What you will do.
Rewrite the entries below, substituting "image" for each "screenshot" and changing nothing else. Leave the pictures out.

Data shown.

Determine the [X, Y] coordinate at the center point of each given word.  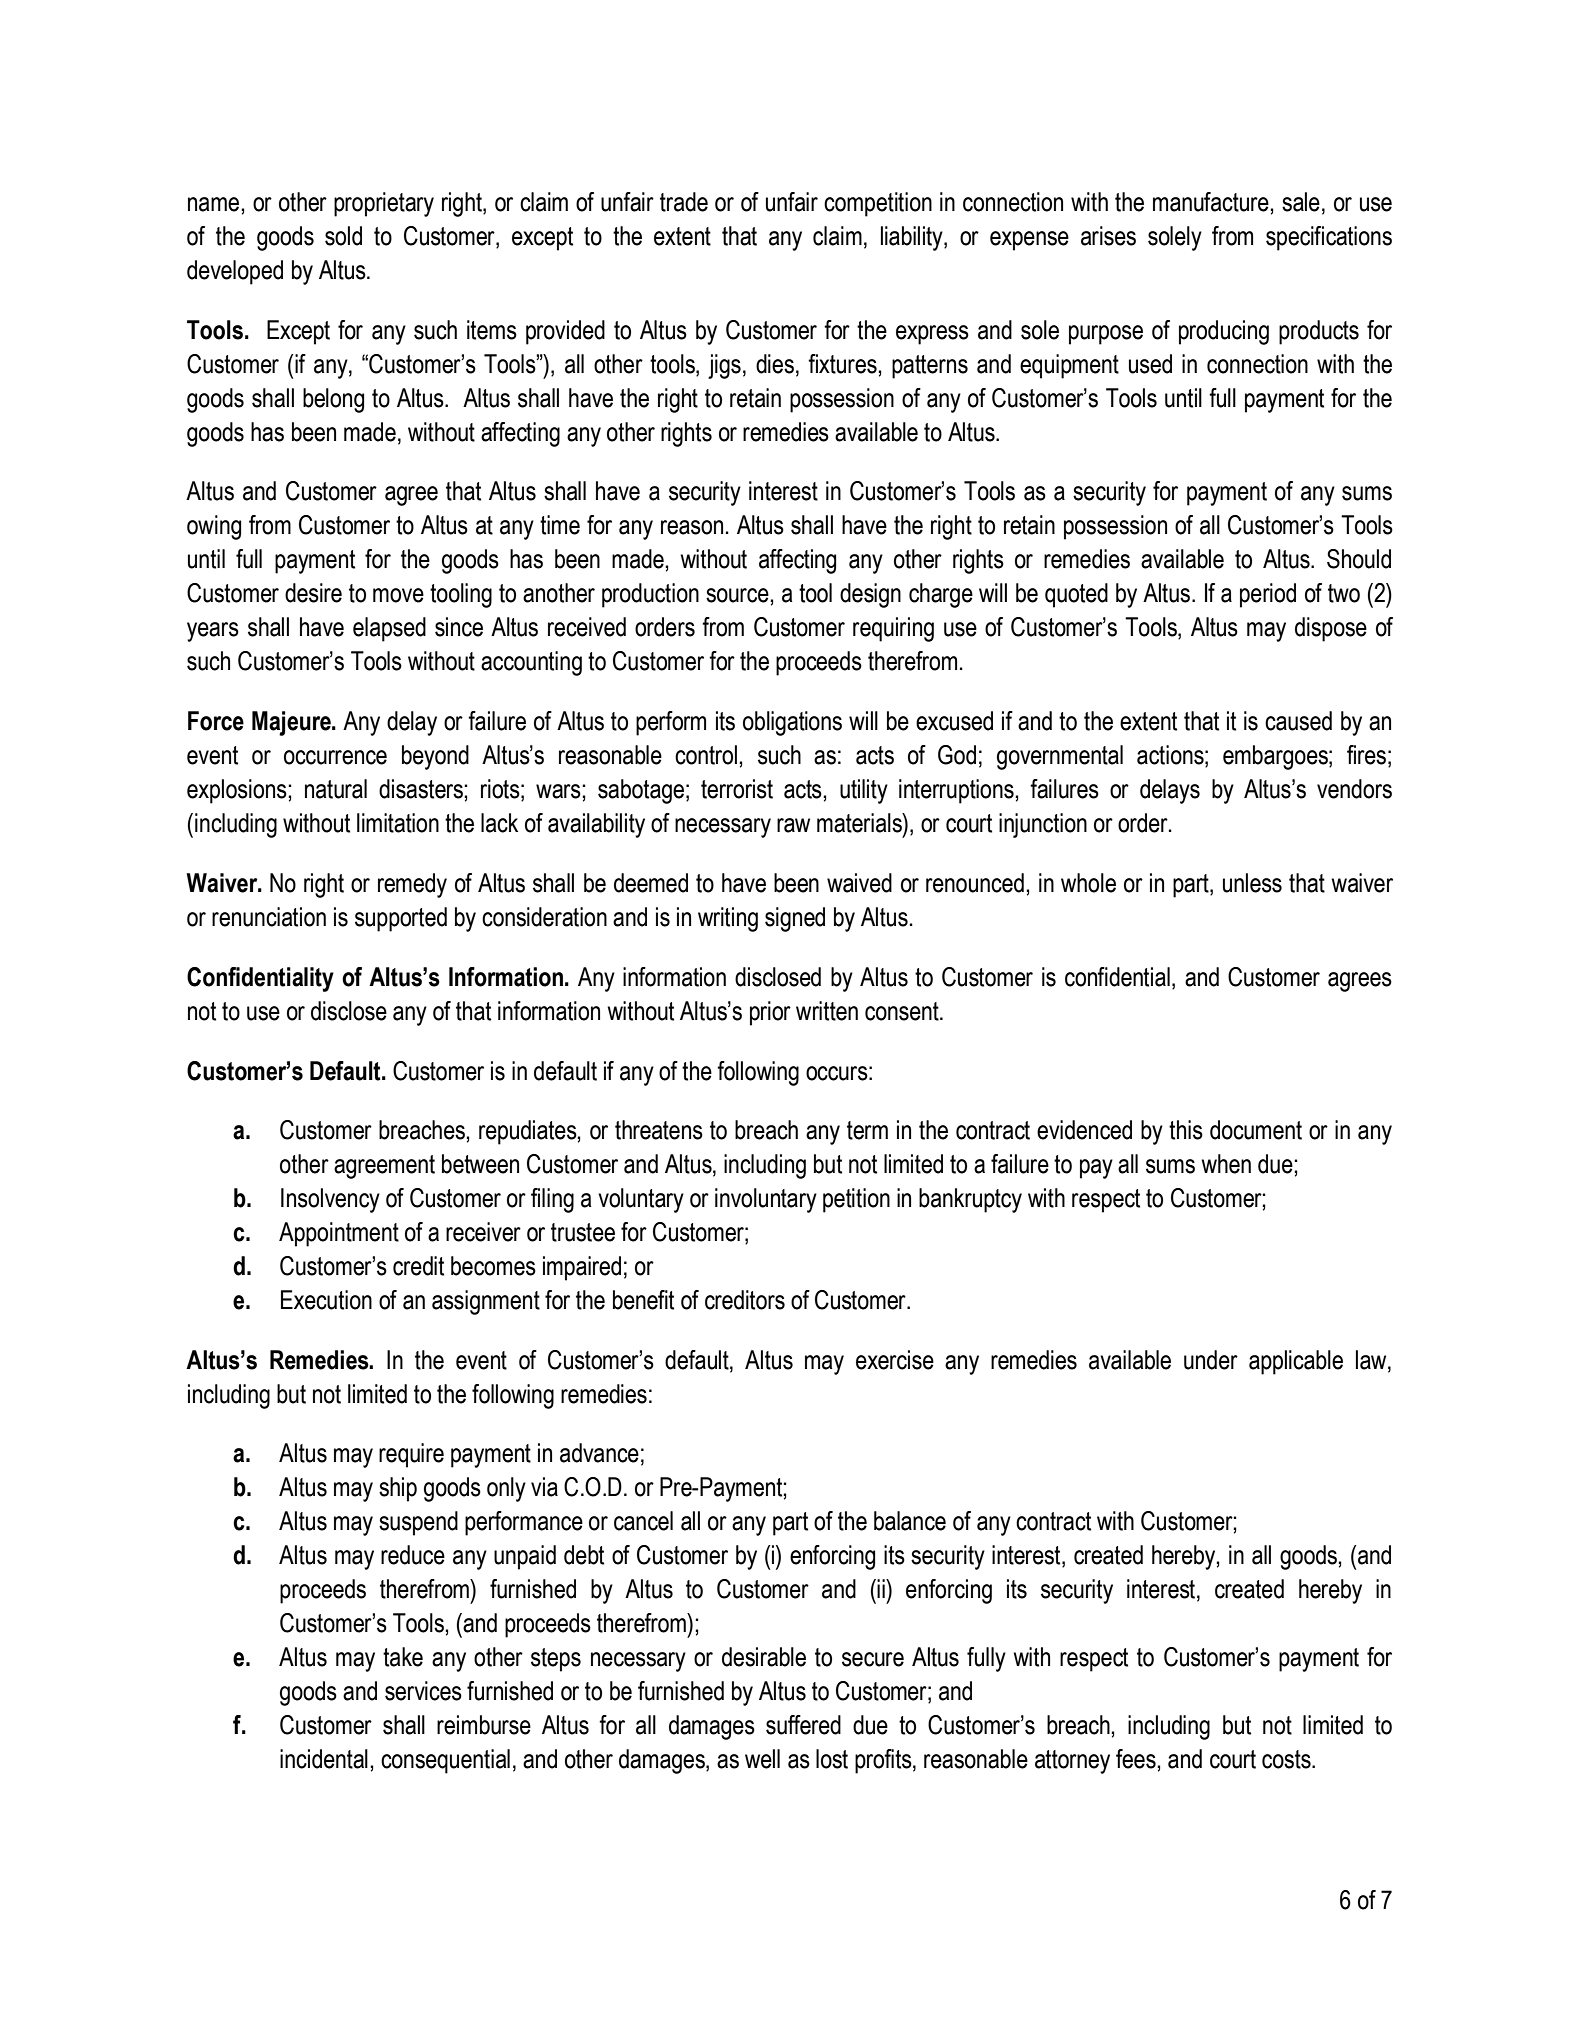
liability [913, 238]
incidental [324, 1759]
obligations [792, 723]
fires [1366, 755]
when [1226, 1164]
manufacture [1212, 202]
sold [343, 236]
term [867, 1130]
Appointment [339, 1234]
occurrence [335, 757]
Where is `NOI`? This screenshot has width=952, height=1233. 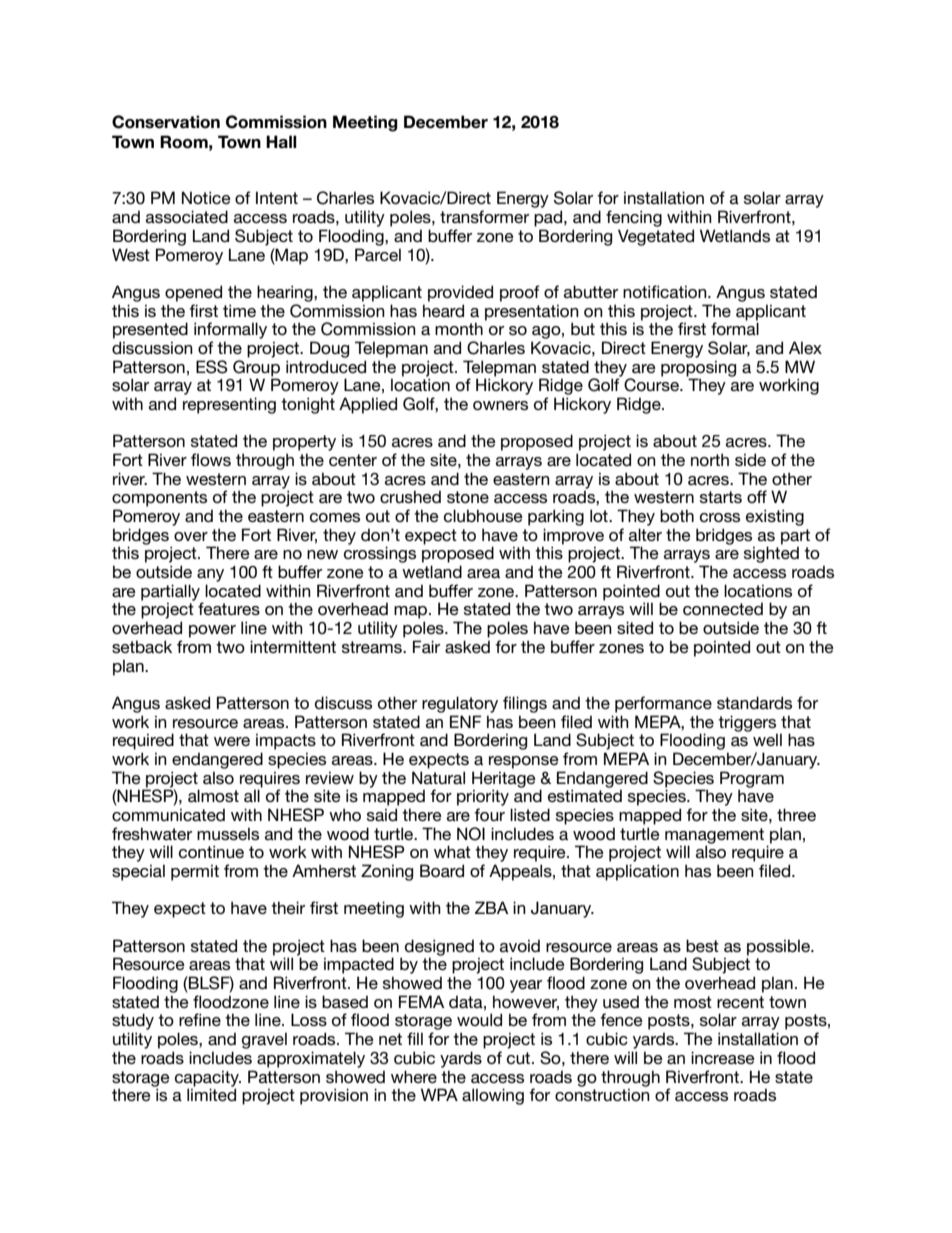
NOI is located at coordinates (471, 834).
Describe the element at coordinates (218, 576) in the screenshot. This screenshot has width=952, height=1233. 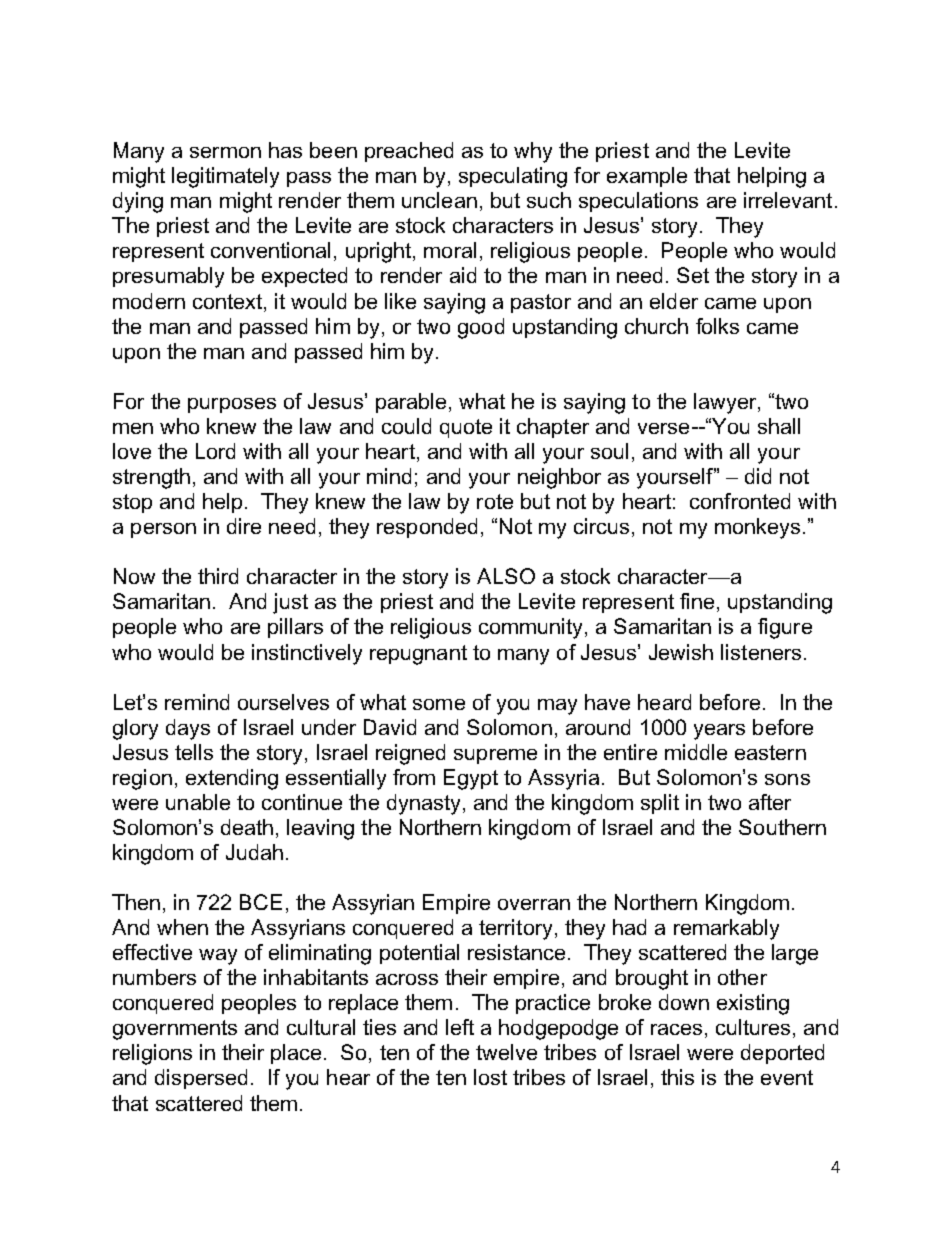
I see `third` at that location.
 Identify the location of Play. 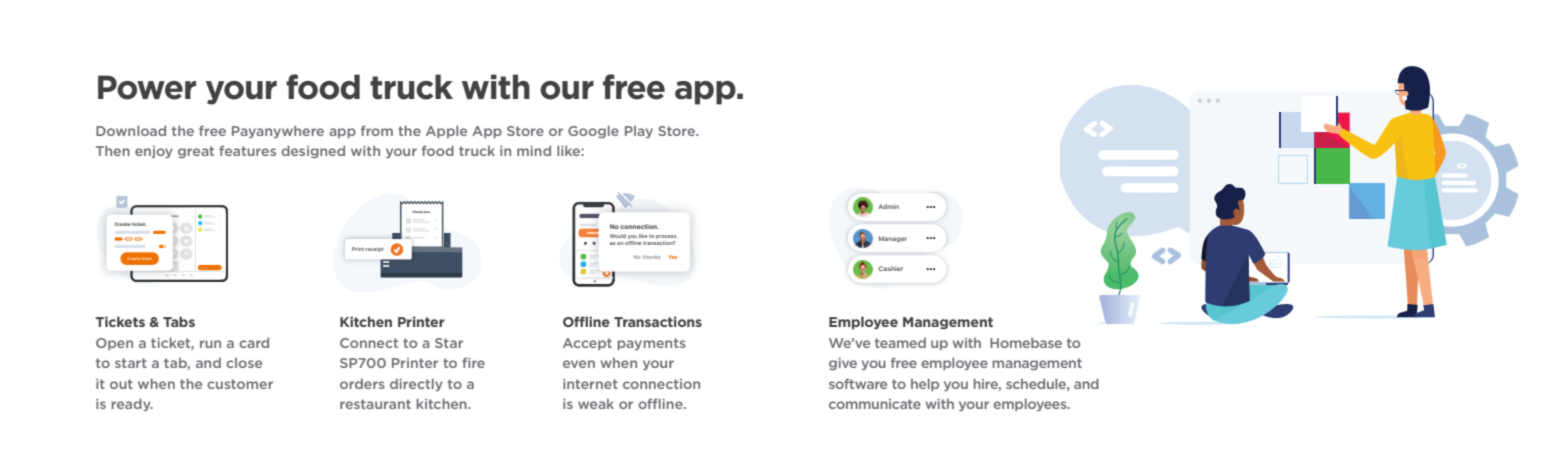
(639, 132).
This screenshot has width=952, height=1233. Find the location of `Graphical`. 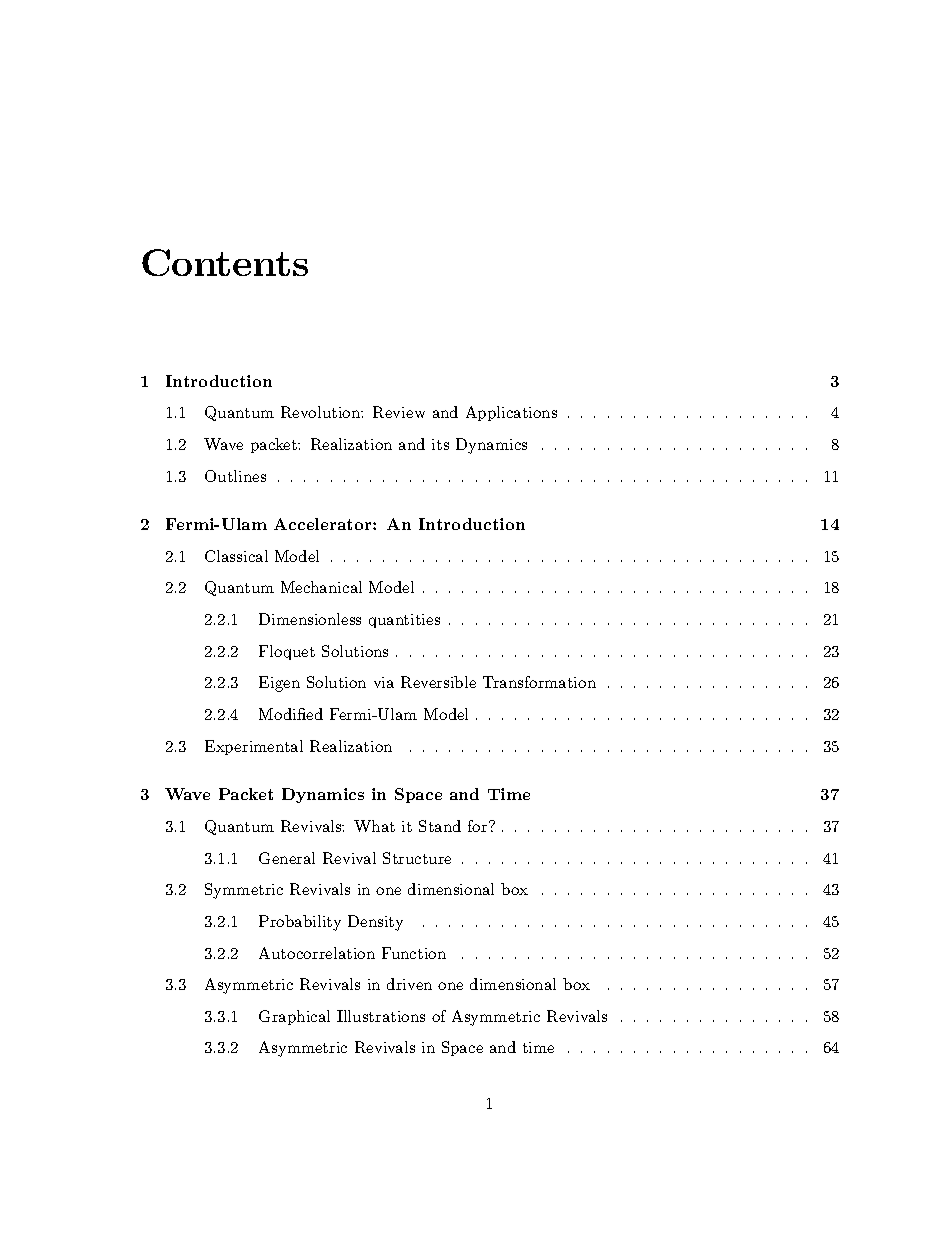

Task answer.
Determine the [X, Y] coordinate at the center point of each given word.  
liability [913, 238]
incidental [324, 1759]
obligations [792, 723]
fires [1366, 755]
when [1226, 1164]
manufacture [1212, 202]
sold [343, 236]
term [867, 1130]
Appointment [339, 1234]
occurrence [335, 757]
Where is `NOI`? This image has width=952, height=1233. 
NOI is located at coordinates (471, 834).
Describe the element at coordinates (218, 576) in the image. This image has width=952, height=1233. 
I see `third` at that location.
 Identify the location of Play. 
(639, 132).
This image has width=952, height=1233. Find the location of `Graphical`. 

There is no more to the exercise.